# Task instructions:
Reproduce each of the collection entries below word for word, keeping their order and line breaks.

------ Listing

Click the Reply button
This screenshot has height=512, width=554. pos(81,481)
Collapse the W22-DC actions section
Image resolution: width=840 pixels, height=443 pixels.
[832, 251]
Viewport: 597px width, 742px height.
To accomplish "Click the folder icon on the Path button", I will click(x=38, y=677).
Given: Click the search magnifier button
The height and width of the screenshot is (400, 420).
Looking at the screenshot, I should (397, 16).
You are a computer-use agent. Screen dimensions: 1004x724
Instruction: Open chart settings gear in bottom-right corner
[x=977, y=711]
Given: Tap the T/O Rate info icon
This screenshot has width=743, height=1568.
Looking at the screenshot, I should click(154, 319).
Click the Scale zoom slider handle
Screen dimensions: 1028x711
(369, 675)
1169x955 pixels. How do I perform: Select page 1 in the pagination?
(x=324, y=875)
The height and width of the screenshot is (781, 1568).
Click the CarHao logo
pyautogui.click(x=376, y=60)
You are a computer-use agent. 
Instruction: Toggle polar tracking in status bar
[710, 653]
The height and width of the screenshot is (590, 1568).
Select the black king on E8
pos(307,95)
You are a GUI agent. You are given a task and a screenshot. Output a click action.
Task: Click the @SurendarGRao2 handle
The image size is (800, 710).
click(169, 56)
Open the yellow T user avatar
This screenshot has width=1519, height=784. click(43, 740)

------------

# Finished answer:
Click the Reply button
This screenshot has height=512, width=554. pos(81,481)
Collapse the W22-DC actions section
Image resolution: width=840 pixels, height=443 pixels.
[832, 251]
Viewport: 597px width, 742px height.
To accomplish "Click the folder icon on the Path button", I will click(x=38, y=677).
Given: Click the search magnifier button
The height and width of the screenshot is (400, 420).
Looking at the screenshot, I should (397, 16).
You are a computer-use agent. Screen dimensions: 1004x724
Instruction: Open chart settings gear in bottom-right corner
[x=977, y=711]
Given: Tap the T/O Rate info icon
This screenshot has width=743, height=1568.
Looking at the screenshot, I should click(154, 319).
Click the Scale zoom slider handle
Screen dimensions: 1028x711
(369, 675)
1169x955 pixels. How do I perform: Select page 1 in the pagination?
(x=324, y=875)
The height and width of the screenshot is (781, 1568).
Click the CarHao logo
pyautogui.click(x=376, y=60)
You are a computer-use agent. 
Instruction: Toggle polar tracking in status bar
[710, 653]
The height and width of the screenshot is (590, 1568).
Select the black king on E8
pos(307,95)
You are a GUI agent. You are given a task and a screenshot. Output a click action.
Task: Click the @SurendarGRao2 handle
The image size is (800, 710).
click(169, 56)
Open the yellow T user avatar
This screenshot has width=1519, height=784. click(43, 740)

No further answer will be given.